[Items from a data source]

+ + + + + + +

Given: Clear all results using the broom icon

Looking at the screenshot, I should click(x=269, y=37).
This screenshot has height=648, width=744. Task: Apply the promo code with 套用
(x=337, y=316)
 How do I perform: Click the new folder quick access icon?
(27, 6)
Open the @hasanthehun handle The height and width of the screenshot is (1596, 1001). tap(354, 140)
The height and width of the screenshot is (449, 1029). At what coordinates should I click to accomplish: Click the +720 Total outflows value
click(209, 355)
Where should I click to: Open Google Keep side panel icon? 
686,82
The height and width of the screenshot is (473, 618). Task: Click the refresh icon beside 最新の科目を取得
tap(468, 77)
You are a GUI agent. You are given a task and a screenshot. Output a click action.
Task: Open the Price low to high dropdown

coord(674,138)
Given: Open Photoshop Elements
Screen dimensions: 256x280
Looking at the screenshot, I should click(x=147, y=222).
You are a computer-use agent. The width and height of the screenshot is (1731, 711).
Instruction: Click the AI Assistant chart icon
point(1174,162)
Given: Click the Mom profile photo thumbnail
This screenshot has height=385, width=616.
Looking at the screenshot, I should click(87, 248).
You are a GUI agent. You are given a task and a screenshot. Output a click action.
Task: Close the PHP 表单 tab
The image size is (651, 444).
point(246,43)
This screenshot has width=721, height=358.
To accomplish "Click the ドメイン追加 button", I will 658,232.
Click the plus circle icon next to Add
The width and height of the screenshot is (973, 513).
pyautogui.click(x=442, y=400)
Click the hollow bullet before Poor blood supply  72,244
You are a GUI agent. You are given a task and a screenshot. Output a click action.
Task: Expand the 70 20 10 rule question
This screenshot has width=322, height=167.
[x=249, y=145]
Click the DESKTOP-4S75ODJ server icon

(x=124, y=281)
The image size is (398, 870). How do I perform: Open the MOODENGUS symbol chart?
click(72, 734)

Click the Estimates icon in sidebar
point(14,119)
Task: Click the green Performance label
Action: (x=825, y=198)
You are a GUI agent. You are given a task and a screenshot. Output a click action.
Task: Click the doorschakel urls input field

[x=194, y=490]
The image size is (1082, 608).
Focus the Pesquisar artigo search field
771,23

+ + + + + + +

**EXERCISE OBJECTIVE**
Copy out all of the lines above exactly.

**SOLVED PROBLEM**
Given: Clear all results using the broom icon

Looking at the screenshot, I should click(x=269, y=37).
This screenshot has height=648, width=744. Task: Apply the promo code with 套用
(x=337, y=316)
 How do I perform: Click the new folder quick access icon?
(27, 6)
Open the @hasanthehun handle The height and width of the screenshot is (1596, 1001). tap(354, 140)
The height and width of the screenshot is (449, 1029). At what coordinates should I click to accomplish: Click the +720 Total outflows value
click(209, 355)
Where should I click to: Open Google Keep side panel icon? 
686,82
The height and width of the screenshot is (473, 618). Task: Click the refresh icon beside 最新の科目を取得
tap(468, 77)
You are a GUI agent. You are given a task and a screenshot. Output a click action.
Task: Open the Price low to high dropdown

coord(674,138)
Given: Open Photoshop Elements
Screen dimensions: 256x280
Looking at the screenshot, I should click(x=147, y=222).
You are a computer-use agent. The width and height of the screenshot is (1731, 711).
Instruction: Click the AI Assistant chart icon
point(1174,162)
Given: Click the Mom profile photo thumbnail
This screenshot has height=385, width=616.
Looking at the screenshot, I should click(87, 248).
You are a GUI agent. You are given a task and a screenshot. Output a click action.
Task: Close the PHP 表单 tab
The image size is (651, 444).
point(246,43)
This screenshot has width=721, height=358.
To accomplish "Click the ドメイン追加 button", I will 658,232.
Click the plus circle icon next to Add
The width and height of the screenshot is (973, 513).
pyautogui.click(x=442, y=400)
Click the hollow bullet before Poor blood supply  72,244
You are a GUI agent. You are given a task and a screenshot. Output a click action.
Task: Expand the 70 20 10 rule question
This screenshot has width=322, height=167.
[x=249, y=145]
Click the DESKTOP-4S75ODJ server icon

(x=124, y=281)
The image size is (398, 870). How do I perform: Open the MOODENGUS symbol chart?
click(72, 734)

Click the Estimates icon in sidebar
point(14,119)
Task: Click the green Performance label
Action: (x=825, y=198)
You are a GUI agent. You are given a task and a screenshot. Output a click action.
Task: Click the doorschakel urls input field

[x=194, y=490]
The image size is (1082, 608).
Focus the Pesquisar artigo search field
771,23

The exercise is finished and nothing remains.